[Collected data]
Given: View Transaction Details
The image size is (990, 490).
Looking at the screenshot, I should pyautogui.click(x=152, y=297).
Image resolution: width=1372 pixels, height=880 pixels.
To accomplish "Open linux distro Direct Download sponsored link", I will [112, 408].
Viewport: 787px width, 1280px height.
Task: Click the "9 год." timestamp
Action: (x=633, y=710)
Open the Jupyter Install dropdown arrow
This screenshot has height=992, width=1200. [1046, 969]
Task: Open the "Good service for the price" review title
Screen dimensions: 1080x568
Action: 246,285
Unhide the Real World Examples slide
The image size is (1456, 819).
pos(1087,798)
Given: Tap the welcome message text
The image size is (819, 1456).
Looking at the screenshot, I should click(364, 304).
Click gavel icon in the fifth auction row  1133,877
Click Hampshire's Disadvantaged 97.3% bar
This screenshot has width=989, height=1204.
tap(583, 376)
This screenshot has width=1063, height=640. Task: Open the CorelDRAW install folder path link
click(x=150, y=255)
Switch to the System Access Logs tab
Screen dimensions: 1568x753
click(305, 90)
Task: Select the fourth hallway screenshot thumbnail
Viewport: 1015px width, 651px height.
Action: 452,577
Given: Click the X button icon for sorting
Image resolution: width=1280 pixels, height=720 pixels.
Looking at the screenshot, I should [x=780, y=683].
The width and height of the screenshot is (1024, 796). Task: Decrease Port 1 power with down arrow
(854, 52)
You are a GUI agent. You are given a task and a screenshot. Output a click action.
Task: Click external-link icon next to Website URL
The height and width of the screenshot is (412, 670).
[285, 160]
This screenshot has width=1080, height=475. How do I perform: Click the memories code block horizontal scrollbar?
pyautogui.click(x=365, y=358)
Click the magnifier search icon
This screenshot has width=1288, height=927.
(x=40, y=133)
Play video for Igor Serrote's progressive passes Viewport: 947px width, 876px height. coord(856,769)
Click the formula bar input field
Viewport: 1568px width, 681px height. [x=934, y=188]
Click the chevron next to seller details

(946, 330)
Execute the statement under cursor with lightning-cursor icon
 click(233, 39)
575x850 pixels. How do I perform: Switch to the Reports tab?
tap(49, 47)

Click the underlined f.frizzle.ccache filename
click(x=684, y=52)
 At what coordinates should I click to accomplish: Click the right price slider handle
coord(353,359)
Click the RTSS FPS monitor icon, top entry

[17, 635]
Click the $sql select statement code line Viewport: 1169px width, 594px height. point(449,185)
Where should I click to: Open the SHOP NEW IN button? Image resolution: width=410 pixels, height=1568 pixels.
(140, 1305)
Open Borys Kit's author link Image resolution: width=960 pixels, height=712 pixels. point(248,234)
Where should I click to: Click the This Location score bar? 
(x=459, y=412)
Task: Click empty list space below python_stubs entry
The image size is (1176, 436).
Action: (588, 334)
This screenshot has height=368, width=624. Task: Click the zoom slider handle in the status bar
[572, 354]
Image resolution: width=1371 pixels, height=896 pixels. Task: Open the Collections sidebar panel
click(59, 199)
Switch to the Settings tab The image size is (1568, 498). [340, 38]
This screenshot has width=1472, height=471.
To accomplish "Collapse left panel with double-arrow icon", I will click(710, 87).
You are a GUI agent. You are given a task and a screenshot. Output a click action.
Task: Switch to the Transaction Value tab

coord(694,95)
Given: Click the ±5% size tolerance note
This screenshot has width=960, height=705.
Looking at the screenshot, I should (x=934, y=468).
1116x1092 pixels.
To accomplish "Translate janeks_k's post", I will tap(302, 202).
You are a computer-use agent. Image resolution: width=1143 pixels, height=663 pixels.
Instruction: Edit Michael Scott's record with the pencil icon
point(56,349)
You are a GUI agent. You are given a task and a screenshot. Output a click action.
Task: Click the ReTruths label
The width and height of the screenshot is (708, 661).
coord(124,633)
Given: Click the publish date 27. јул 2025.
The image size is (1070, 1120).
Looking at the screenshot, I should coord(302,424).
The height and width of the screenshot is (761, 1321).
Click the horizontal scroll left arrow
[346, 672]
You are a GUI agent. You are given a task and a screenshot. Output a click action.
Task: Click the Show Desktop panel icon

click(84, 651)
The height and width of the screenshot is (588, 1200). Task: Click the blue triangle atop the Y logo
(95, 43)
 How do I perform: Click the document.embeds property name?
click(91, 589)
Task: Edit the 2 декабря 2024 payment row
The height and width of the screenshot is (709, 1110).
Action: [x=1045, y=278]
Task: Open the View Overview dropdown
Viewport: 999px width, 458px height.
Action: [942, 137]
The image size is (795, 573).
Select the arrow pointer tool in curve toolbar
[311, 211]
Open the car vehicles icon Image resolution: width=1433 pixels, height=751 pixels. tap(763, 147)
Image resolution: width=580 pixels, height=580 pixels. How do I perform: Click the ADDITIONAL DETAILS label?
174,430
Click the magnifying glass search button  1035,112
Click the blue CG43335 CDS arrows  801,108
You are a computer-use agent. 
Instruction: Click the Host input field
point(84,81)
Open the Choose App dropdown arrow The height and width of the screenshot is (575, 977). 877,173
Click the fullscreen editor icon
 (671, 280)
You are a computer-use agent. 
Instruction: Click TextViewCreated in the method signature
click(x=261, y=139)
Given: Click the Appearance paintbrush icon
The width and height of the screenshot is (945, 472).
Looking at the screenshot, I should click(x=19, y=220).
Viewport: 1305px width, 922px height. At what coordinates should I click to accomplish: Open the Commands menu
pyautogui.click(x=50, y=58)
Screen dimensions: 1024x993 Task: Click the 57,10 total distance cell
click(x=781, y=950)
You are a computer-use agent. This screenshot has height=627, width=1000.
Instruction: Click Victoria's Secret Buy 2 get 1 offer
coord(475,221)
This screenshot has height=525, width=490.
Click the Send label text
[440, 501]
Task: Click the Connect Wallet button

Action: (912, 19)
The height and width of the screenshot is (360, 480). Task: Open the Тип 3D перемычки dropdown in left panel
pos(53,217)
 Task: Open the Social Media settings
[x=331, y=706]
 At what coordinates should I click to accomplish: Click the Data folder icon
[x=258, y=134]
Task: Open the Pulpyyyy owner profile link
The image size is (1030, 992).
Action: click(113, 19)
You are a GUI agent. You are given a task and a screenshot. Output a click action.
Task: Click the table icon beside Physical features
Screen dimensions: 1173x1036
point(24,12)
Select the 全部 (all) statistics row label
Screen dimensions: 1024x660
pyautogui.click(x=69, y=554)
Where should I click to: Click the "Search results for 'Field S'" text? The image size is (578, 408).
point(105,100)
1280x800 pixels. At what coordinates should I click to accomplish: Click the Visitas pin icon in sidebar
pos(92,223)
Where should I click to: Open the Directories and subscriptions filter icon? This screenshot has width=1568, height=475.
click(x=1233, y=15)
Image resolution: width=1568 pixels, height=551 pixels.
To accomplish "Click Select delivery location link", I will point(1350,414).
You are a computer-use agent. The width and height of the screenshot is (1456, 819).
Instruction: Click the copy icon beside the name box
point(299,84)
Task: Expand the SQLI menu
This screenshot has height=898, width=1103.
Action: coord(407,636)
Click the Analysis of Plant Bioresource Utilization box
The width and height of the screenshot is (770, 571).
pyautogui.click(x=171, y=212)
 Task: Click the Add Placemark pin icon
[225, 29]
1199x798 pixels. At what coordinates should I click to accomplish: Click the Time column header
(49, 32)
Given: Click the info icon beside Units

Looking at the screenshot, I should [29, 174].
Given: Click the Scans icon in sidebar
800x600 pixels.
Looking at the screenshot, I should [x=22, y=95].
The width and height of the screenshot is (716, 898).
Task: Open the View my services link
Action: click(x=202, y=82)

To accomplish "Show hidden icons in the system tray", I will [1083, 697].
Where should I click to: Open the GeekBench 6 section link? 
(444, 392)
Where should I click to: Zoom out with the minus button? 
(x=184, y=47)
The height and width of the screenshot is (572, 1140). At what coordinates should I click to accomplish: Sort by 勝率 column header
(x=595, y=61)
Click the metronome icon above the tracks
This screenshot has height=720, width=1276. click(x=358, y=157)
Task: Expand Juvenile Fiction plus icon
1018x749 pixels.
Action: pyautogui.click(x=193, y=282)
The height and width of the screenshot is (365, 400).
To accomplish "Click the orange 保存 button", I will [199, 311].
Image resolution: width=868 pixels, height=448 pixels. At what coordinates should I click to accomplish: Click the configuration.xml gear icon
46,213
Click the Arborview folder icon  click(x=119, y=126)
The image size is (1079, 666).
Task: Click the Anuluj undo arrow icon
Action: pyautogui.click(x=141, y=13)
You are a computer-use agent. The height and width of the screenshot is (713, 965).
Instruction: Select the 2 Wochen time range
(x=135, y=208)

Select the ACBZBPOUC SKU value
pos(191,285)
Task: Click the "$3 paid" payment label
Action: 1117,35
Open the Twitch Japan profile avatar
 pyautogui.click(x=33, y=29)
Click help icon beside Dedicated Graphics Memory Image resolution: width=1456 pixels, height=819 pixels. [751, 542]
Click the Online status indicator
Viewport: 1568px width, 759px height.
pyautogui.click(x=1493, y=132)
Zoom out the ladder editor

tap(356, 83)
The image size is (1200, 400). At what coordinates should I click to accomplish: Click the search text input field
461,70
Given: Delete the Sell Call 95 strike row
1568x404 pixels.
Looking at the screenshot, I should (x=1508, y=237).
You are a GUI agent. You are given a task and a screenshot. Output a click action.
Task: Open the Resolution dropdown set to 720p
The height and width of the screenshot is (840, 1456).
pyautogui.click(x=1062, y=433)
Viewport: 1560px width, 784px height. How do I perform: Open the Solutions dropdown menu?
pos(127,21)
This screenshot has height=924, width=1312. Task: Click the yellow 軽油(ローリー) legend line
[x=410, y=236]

Task statement: Pull each line containing the word "Expand" out of the data above.

Output for this task:
Task: Expand the SQLI menu
Task: Expand Juvenile Fiction plus icon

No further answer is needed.